Stored records
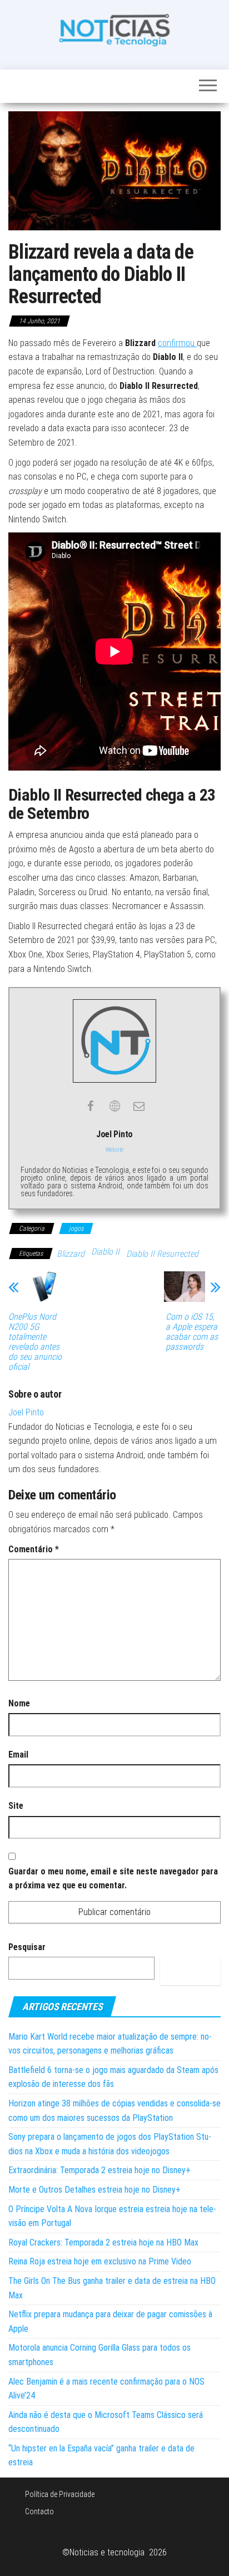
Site (15, 1805)
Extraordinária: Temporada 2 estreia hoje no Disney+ (99, 2170)
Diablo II (105, 1251)
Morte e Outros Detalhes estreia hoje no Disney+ (94, 2189)
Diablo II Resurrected (162, 1253)
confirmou (177, 343)
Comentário (33, 1549)
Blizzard (70, 1253)
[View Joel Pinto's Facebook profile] (90, 1106)
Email (18, 1754)
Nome (19, 1703)
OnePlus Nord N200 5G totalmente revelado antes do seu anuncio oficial (35, 1342)
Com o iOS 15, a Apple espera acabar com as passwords (192, 1332)
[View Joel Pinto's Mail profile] (139, 1106)
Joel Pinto (26, 1412)
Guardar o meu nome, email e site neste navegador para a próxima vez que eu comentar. (113, 1878)
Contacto (39, 2511)
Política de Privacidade (59, 2494)
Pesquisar (27, 1947)
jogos (76, 1228)
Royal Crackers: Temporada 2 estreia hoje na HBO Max (103, 2242)
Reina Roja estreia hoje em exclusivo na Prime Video (99, 2261)
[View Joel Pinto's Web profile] (114, 1106)
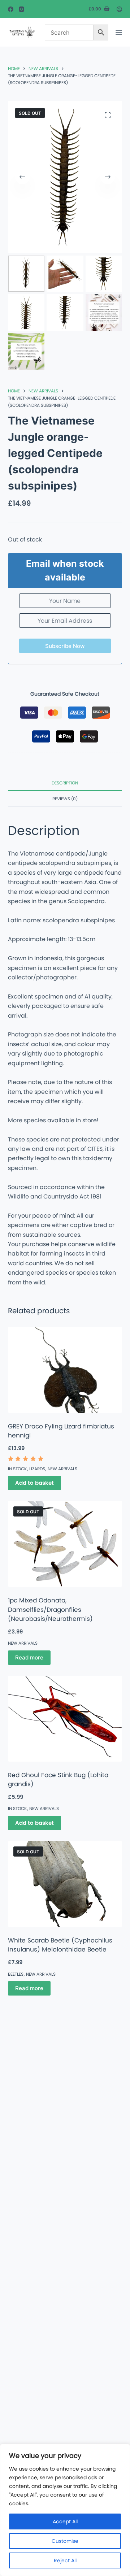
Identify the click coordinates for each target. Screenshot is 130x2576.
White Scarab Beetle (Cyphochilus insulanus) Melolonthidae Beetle (60, 1945)
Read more (29, 1657)
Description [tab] (65, 783)
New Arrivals (62, 1469)
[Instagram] (21, 9)
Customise (65, 2541)
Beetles (15, 1974)
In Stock (17, 1469)
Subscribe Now (64, 646)
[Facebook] (10, 9)
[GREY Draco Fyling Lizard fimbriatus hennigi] (65, 1370)
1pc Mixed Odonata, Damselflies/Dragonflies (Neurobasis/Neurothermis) (50, 1609)
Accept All (65, 2521)
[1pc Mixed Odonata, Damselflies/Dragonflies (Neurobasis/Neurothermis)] (65, 1544)
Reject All (65, 2560)
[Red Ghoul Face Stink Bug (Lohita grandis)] (65, 1719)
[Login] (119, 9)
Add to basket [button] (34, 1483)
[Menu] (119, 32)
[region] (65, 2510)
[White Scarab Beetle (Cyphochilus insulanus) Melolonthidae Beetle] (65, 1884)
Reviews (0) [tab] (65, 799)
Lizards (37, 1469)
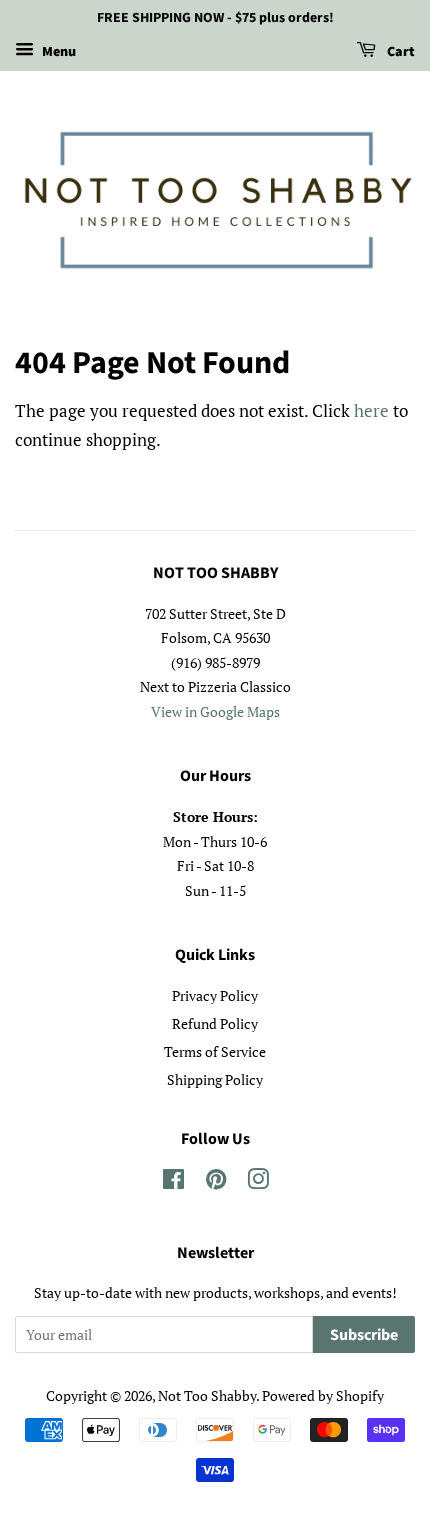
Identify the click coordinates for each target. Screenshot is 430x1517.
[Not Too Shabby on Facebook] (173, 1182)
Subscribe (364, 1335)
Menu (57, 52)
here (371, 410)
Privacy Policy (215, 995)
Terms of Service (215, 1051)
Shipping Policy (215, 1079)
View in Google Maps (215, 711)
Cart (399, 52)
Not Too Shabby (207, 1395)
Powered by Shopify (323, 1395)
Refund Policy (215, 1023)
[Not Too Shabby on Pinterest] (216, 1182)
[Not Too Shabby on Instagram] (258, 1182)
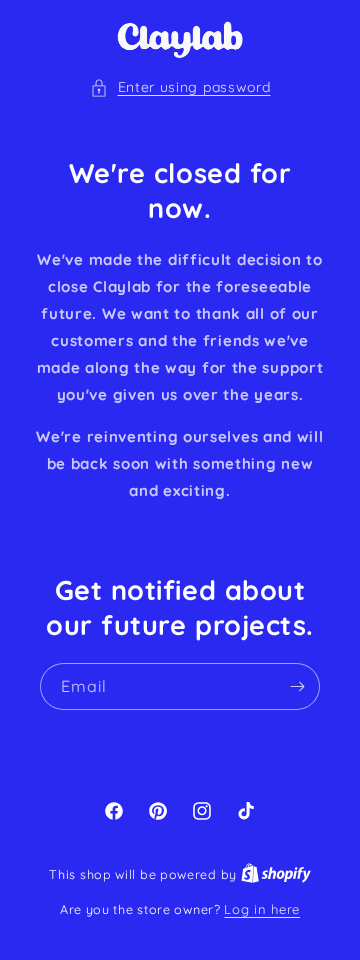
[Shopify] (276, 874)
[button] (180, 87)
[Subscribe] (297, 686)
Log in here (262, 909)
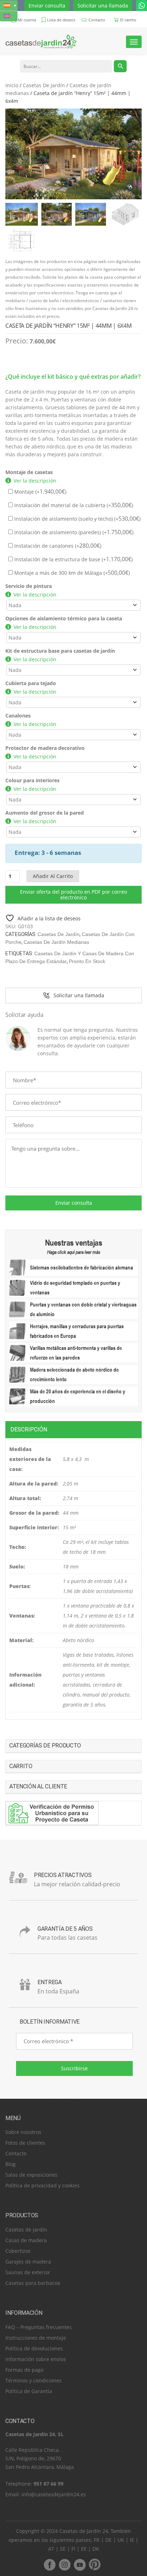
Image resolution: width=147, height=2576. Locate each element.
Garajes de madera (28, 2261)
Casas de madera (26, 2240)
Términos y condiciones (33, 2380)
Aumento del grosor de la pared (44, 812)
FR (97, 2539)
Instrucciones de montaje (35, 2337)
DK (95, 2548)
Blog (10, 2164)
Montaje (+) (39, 491)
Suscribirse (74, 2068)
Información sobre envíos (35, 2359)
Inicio (11, 85)
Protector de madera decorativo (45, 748)
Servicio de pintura (28, 586)
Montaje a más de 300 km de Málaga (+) (71, 572)
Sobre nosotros (23, 2132)
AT (51, 2548)
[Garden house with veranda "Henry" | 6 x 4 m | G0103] (73, 154)
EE (84, 2548)
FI (73, 2548)
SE (63, 2548)
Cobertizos (18, 2251)
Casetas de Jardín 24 (83, 2531)
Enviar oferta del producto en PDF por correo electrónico (73, 894)
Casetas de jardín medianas (56, 942)
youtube (80, 2565)
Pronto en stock (87, 961)
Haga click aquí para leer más (73, 1252)
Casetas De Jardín (44, 85)
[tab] (73, 1429)
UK (120, 2539)
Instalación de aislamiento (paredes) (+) (73, 532)
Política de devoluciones (34, 2348)
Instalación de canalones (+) (57, 545)
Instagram (65, 2565)
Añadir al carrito (53, 876)
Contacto (15, 2153)
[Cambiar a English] (8, 16)
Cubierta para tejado (30, 683)
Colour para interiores (32, 780)
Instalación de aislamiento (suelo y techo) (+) (77, 518)
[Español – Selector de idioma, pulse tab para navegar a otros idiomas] (8, 5)
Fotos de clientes (25, 2142)
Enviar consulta (47, 5)
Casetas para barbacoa (32, 2283)
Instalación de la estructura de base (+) (73, 559)
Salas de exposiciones (31, 2174)
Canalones (18, 715)
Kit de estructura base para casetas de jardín (60, 650)
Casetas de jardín (26, 2229)
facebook (50, 2565)
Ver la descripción (35, 480)
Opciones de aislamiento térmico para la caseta (63, 618)
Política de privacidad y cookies (42, 2185)
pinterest (94, 2565)
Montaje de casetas (29, 472)
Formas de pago (24, 2369)
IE (132, 2539)
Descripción (28, 1429)
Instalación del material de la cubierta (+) (73, 505)
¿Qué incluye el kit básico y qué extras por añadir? (73, 376)
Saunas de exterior (27, 2272)
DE (108, 2539)
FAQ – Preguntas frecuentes (38, 2327)
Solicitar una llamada (102, 5)
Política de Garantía (28, 2391)
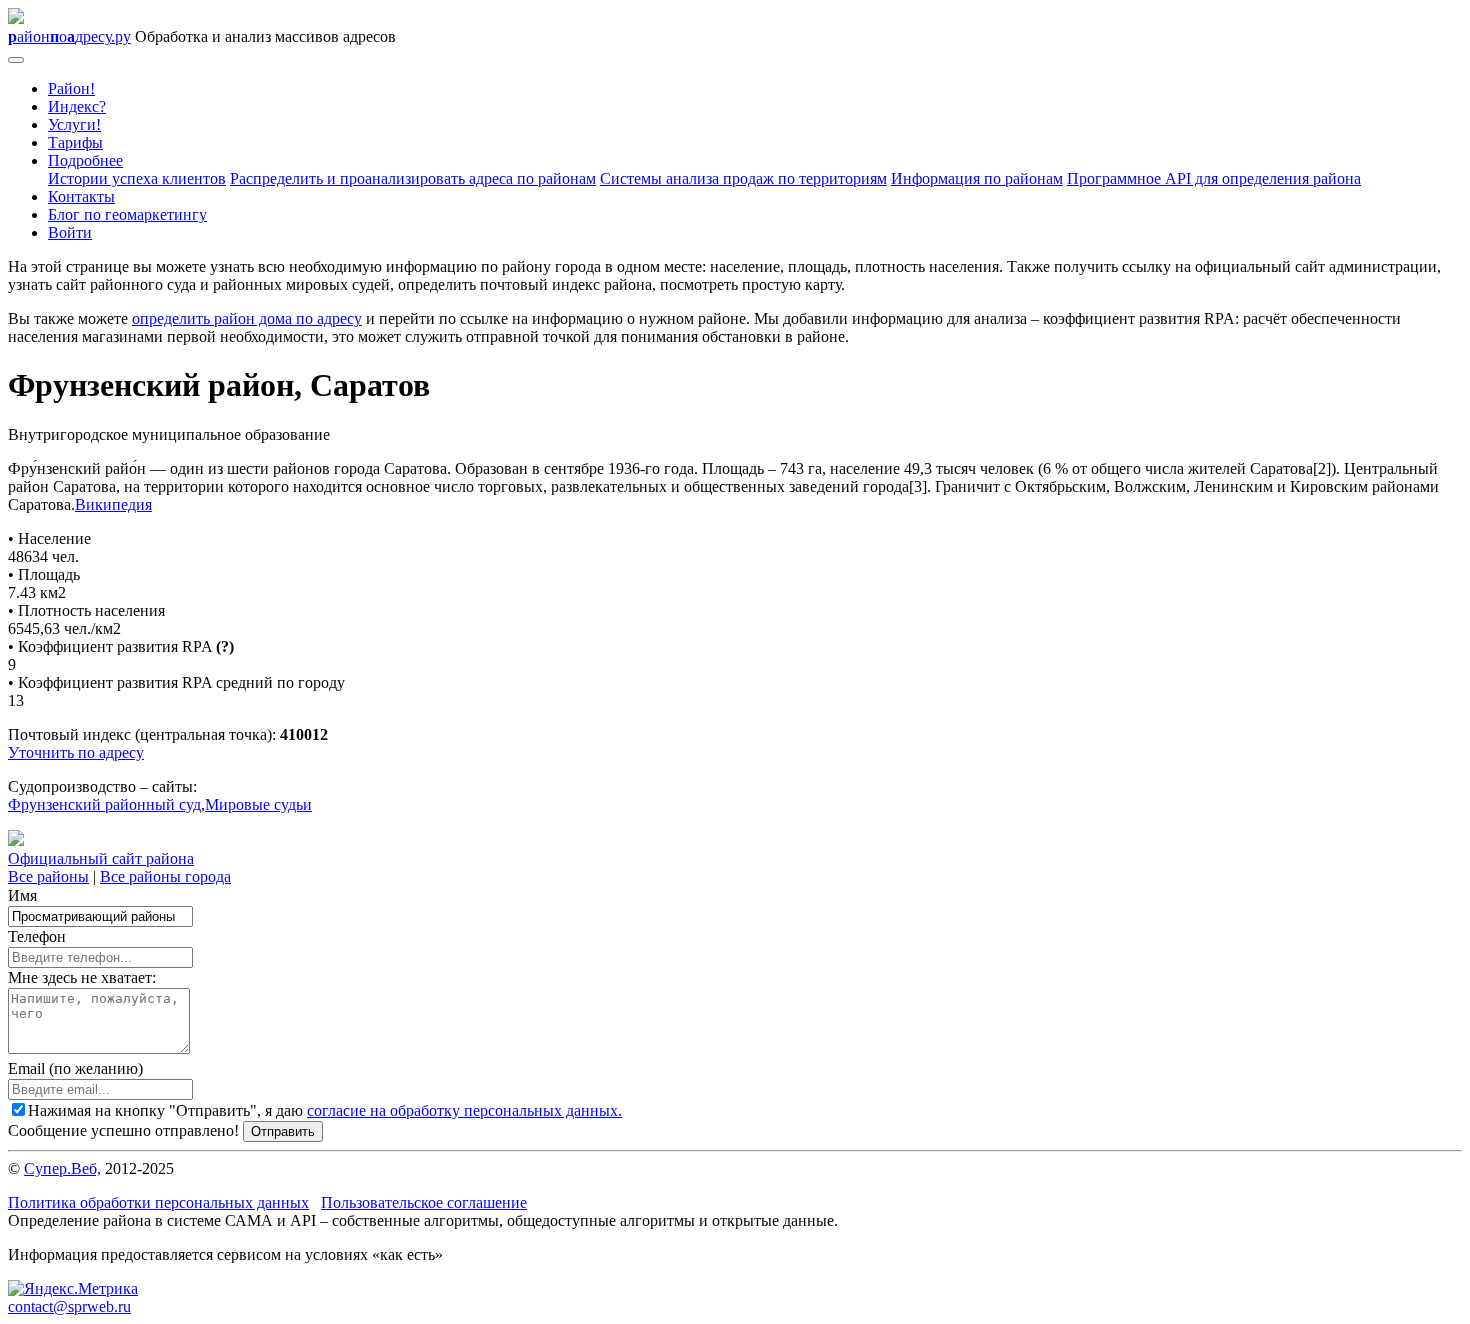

Problem requirements:
Would you copy out every entry above word for word, without the pictures?

Answer area:
Site (15, 1805)
Extraordinária: Temporada 2 estreia hoje no Disney+ (99, 2170)
Diablo II (105, 1251)
Morte e Outros Detalhes estreia hoje no Disney+ (94, 2189)
Diablo II Resurrected (162, 1253)
confirmou (177, 343)
Comentário (33, 1549)
Blizzard (70, 1253)
[View Joel Pinto's Facebook profile] (90, 1106)
Email (18, 1754)
Nome (19, 1703)
OnePlus Nord N200 5G totalmente revelado antes do seu anuncio oficial (35, 1342)
Com o iOS 15, a Apple espera acabar com as passwords (192, 1332)
[View Joel Pinto's Mail profile] (139, 1106)
Joel Pinto (26, 1412)
Guardar o meu nome, email e site neste navegador para a próxima vez que eu comentar. (113, 1878)
Contacto (39, 2511)
Política de Privacidade (59, 2494)
Pesquisar (27, 1947)
jogos (76, 1228)
Royal Crackers: Temporada 2 estreia hoje na HBO Max (103, 2242)
Reina Roja estreia hoje em exclusivo na Prime Video (99, 2261)
[View Joel Pinto's Web profile] (114, 1106)
Identify the click coordinates for each target. Screenshot is 130x2576.
White Scarab Beetle (Cyphochilus insulanus) Melolonthidae Beetle (60, 1945)
Read more (29, 1657)
Description [tab] (65, 783)
New Arrivals (62, 1469)
[Instagram] (21, 9)
Customise (65, 2541)
Beetles (15, 1974)
In Stock (17, 1469)
Subscribe Now (64, 646)
[Facebook] (10, 9)
[GREY Draco Fyling Lizard fimbriatus hennigi] (65, 1370)
1pc Mixed Odonata, Damselflies/Dragonflies (Neurobasis/Neurothermis) (50, 1609)
Accept All (65, 2521)
[1pc Mixed Odonata, Damselflies/Dragonflies (Neurobasis/Neurothermis)] (65, 1544)
Reject All (65, 2560)
[Red Ghoul Face Stink Bug (Lohita grandis)] (65, 1719)
[Login] (119, 9)
Add to basket [button] (34, 1483)
[Menu] (119, 32)
[region] (65, 2510)
[White Scarab Beetle (Cyphochilus insulanus) Melolonthidae Beetle] (65, 1884)
Reviews (0) [tab] (65, 799)
Lizards (37, 1469)
Identify the click coordinates for each target. Screenshot is 430x1517.
[Not Too Shabby on Facebook] (173, 1182)
Subscribe (364, 1335)
Menu (57, 52)
here (371, 410)
Privacy Policy (215, 995)
Terms of Service (215, 1051)
Shipping Policy (215, 1079)
View in Google Maps (215, 711)
Cart (399, 52)
Not Too Shabby (207, 1395)
Powered by Shopify (323, 1395)
Refund Policy (215, 1023)
[Not Too Shabby on Pinterest] (216, 1182)
[Not Too Shabby on Instagram] (258, 1182)
[Shopify] (276, 874)
[button] (180, 87)
[Subscribe] (297, 686)
Log in here (262, 909)
Image resolution: width=147, height=2576. Locate each element.
Garajes de madera (28, 2261)
Casas de madera (26, 2240)
Términos y condiciones (33, 2380)
Aumento del grosor de la pared (44, 812)
FR (97, 2539)
Instrucciones de montaje (35, 2337)
DK (95, 2548)
Blog (10, 2164)
Montaje (+) (39, 491)
Suscribirse (74, 2068)
Información sobre envíos (35, 2359)
Inicio (11, 85)
Protector de madera decorativo (45, 748)
Servicio de pintura (28, 586)
Montaje a más de 300 km de Málaga (+) (71, 572)
Sobre nosotros (23, 2132)
AT (51, 2548)
[Garden house with veranda "Henry" | 6 x 4 m | G0103] (73, 154)
EE (84, 2548)
FI (73, 2548)
SE (63, 2548)
Cobertizos (18, 2251)
Casetas de Jardín 24 (83, 2531)
Enviar oferta del producto en PDF por correo electrónico (73, 894)
Casetas de jardín medianas (56, 942)
youtube (80, 2565)
Pronto en stock (87, 961)
Haga click aquí para leer más (73, 1252)
Casetas De Jardín (44, 85)
[tab] (73, 1429)
UK (120, 2539)
Instalación de aislamiento (paredes) (+) (73, 532)
Política de devoluciones (34, 2348)
Instalación de canalones (+) (57, 545)
Instagram (65, 2565)
Añadir al carrito (53, 876)
Contacto (15, 2153)
[Cambiar a English] (8, 16)
Cubierta para tejado (30, 683)
Colour para interiores (32, 780)
Instalación de aislamiento (suelo y techo) (+) (77, 518)
[Español – Selector de idioma, pulse tab para navegar a otros idiomas] (8, 5)
Fotos de clientes (25, 2142)
Enviar consulta (47, 5)
Casetas para barbacoa (32, 2283)
Instalación de la estructura de base (+) (73, 559)
Salas de exposiciones (31, 2174)
Canalones (18, 715)
Kit de estructura base para casetas de jardín (60, 650)
Casetas de jardín (26, 2229)
facebook (50, 2565)
Ver la descripción (35, 480)
Opciones de aislamiento térmico para la caseta (63, 618)
Política de privacidad y cookies (42, 2185)
pinterest (94, 2565)
Montaje de casetas (29, 472)
Formas de pago (24, 2369)
IE (132, 2539)
Descripción (28, 1429)
Instalación del material de la cubierta (+) (73, 505)
¿Qué incluye el kit básico y qué extras por añadir? (73, 376)
Saunas de exterior (27, 2272)
DE (108, 2539)
FAQ – Preguntas frecuentes (38, 2327)
Solicitar una llamada (102, 5)
Política de Garantía (28, 2391)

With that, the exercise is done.